I just wish Portia were here … or someone …
She’d always prized intellectual pursuits above physical ones, but that didn’t mean she didn’t have needs too.
Just like Francis …
But she would never have admitted that to him. To have finally sampled love’s fruit only to have it snatched away was cruel, a form of torture, but she was becoming resigned to losing Portia. The silence between them spoke volumes. She imagined the Dorobon baby inside Portia colonising her, driving her steadily away.
How could I ever compete with the miracle of motherhood?
At her worst she took to sly glances at Tarita, who was pretty and sweet and unashamedly worldly, but even had she been that way inclined, she was only a maid and the gulf between them was too great. They had more familiarity than most mistress-and-servant relationships, but to go so far would be out of the question. She too had her pride.
Just like Francis …
Anyway, Tarita had a lover now, a man of Mustaq al’Madhi’s gang; from time to time, if pressed, she would mention him, coyly. He sounded raffish and dangerous, not someone Cera would have liked, but he’d clearly turned Tarita’s head.
So she set her heart aside and buried herself in her self-appointed tasks, taking pleasure in good verdicts and sound decisions, enjoying the increasing rapture of the crowds outside the zenana gates. She was relieved that Francis and Gyle stayed away, and Staria’s legion had indeed marched east to the Rift Forts; the only one Rondian she saw regularly was ‘Olivia Dorobon’. who had taken to watching the Beggars’ Court from her balcony. ‘Olivia’ had apparently been confined to her rooms – by Francis or by Gyle, no one could say whom – and what little Cera glimpsed of her was a shattered face, wet with tears, eyes fixed on her. Some days the shapeshifter’s presence felt like a dagger poised over her heart; other times she pitied the wretch.
If I told Francis who his sister really was, what would he do?

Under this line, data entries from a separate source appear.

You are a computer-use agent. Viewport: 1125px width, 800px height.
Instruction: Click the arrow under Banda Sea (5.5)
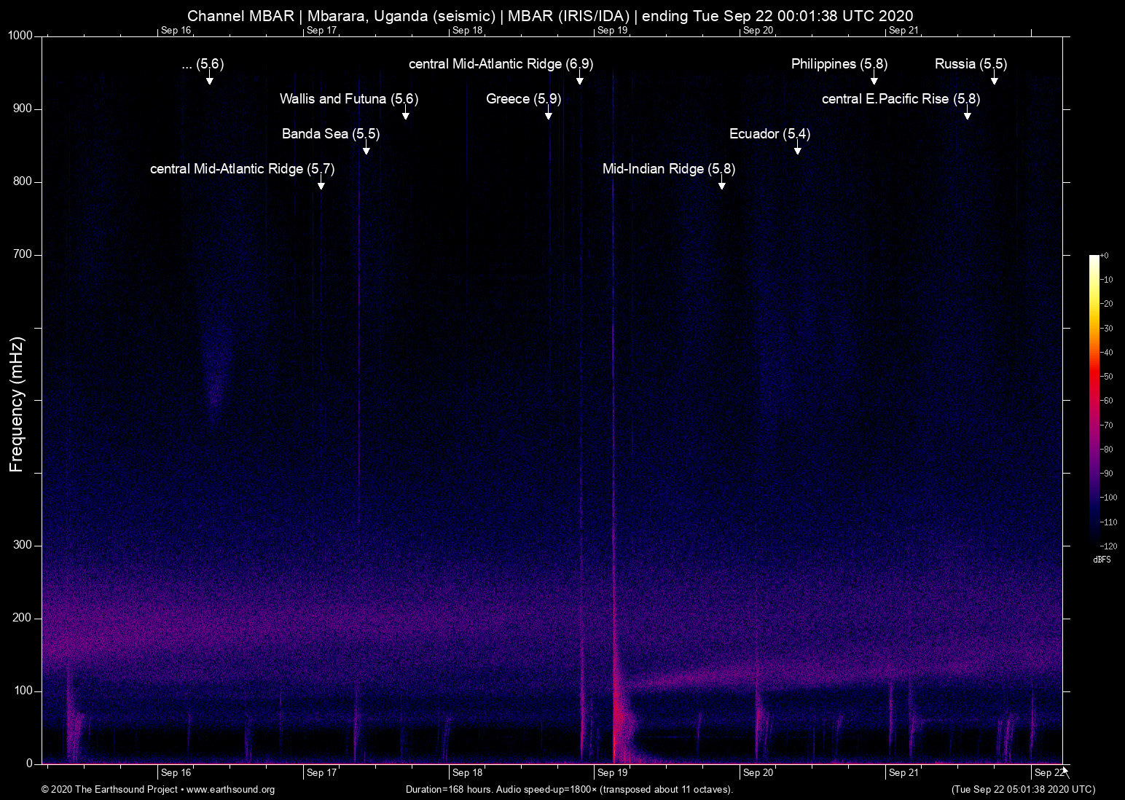pyautogui.click(x=366, y=149)
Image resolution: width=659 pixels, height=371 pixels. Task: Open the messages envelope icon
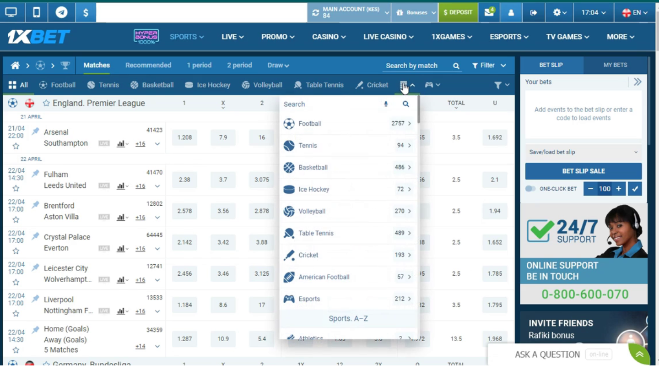(489, 12)
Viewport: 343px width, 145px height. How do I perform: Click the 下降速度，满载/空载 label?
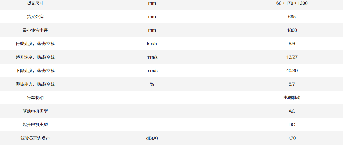click(35, 71)
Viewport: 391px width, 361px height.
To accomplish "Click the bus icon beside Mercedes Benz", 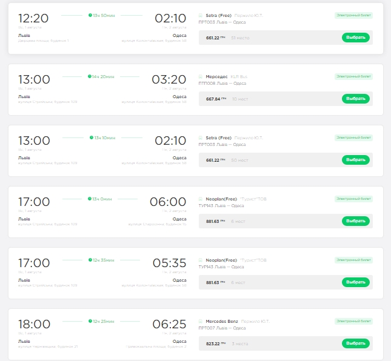I will coord(201,321).
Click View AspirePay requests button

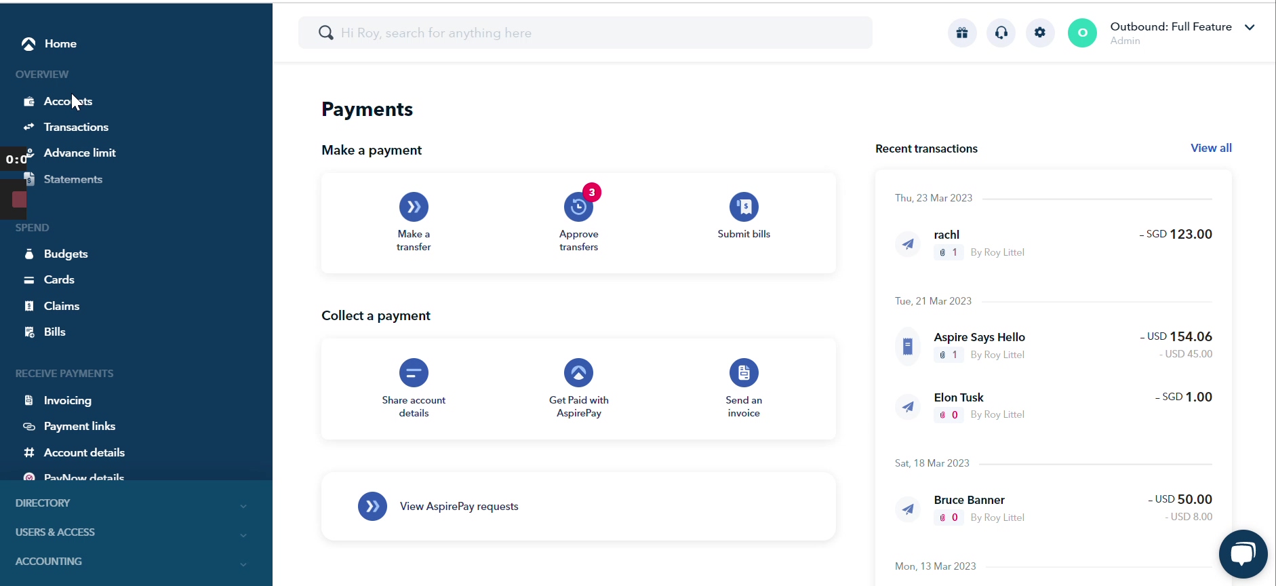(x=458, y=507)
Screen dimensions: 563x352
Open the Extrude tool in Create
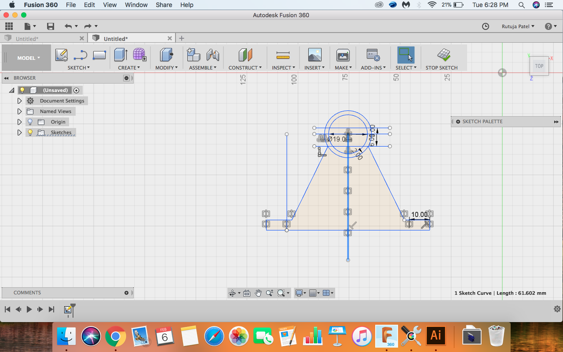tap(121, 55)

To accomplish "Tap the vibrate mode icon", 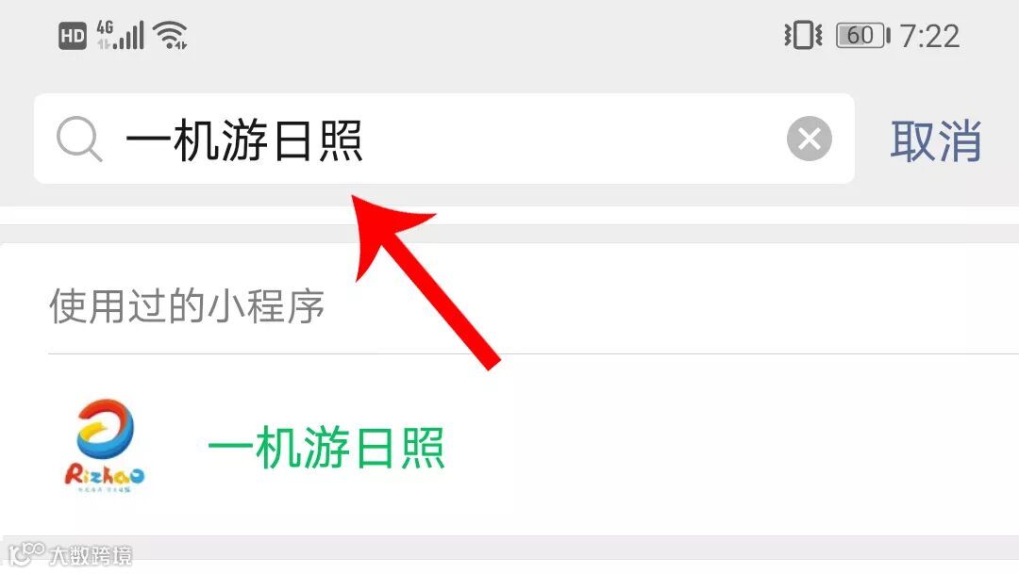I will (x=803, y=35).
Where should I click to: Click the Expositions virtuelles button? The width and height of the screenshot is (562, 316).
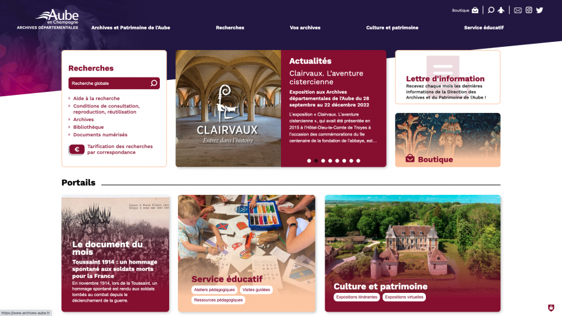[404, 297]
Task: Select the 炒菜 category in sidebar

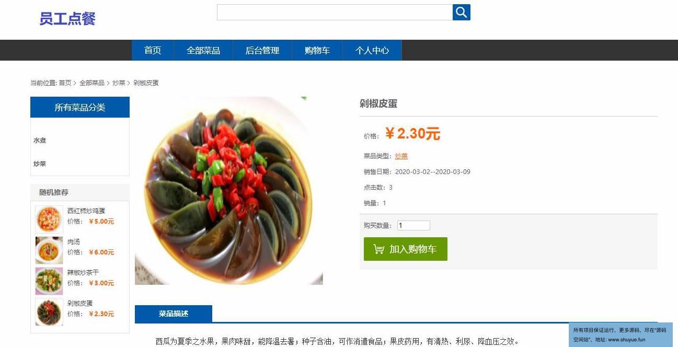Action: point(40,164)
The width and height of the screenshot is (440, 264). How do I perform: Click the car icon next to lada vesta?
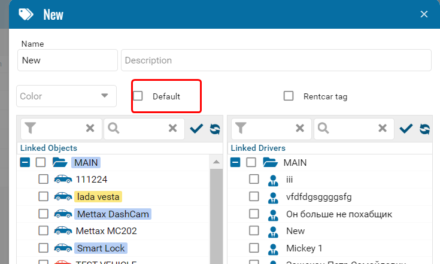click(x=63, y=196)
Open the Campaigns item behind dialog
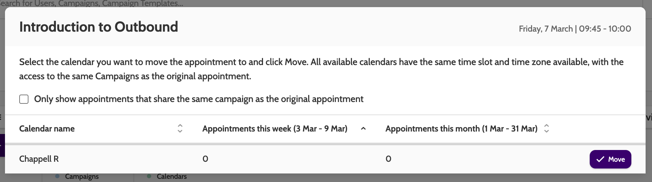 [x=82, y=177]
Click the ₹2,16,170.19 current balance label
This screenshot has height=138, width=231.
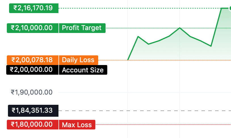34,8
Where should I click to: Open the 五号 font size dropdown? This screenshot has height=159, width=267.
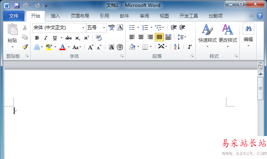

In the end she decided to say nothing. But the threat of Coin’s presence made her increasingly uneasy as the days and weeks passed.
*
Akhira, the onset of midsummer, began with a series of storms that came rolling out of the northwest, bringing stinging sands and swirling winds and leaving a coating of brown grit on every surface. The heat rose steadily after that, as did the human stench of the city. Cera began each morning on her balcony, sipping coffee. This was a rare day in which she had nothing special to do. The Royal Court was in recess, and Francis was off riding with his court, Gyle included. The Legate seemed to be trying to charm his way back into Francis’ affections, which worried Cera; Francis was stupidity itself when it came to flattery and fun.
There was no Beggars’ Court today, and she had to admit to being relieved. She felt too emotionally battered to deal with another long, harrowing day of hearing about the horrific things that people could do to others.
Then she heard a sound from above, of someone beginning to cry, and glancing up, she saw a strand of rope briefly drop from the balcony above before being hauled back up. A table shifted, something making it creak. The sobbing was heavy, starting deep in the abdomen and discharging in big wet gulps. A voice begged Kore for release; the tone was strange, but she knew at once who it was and what was going on.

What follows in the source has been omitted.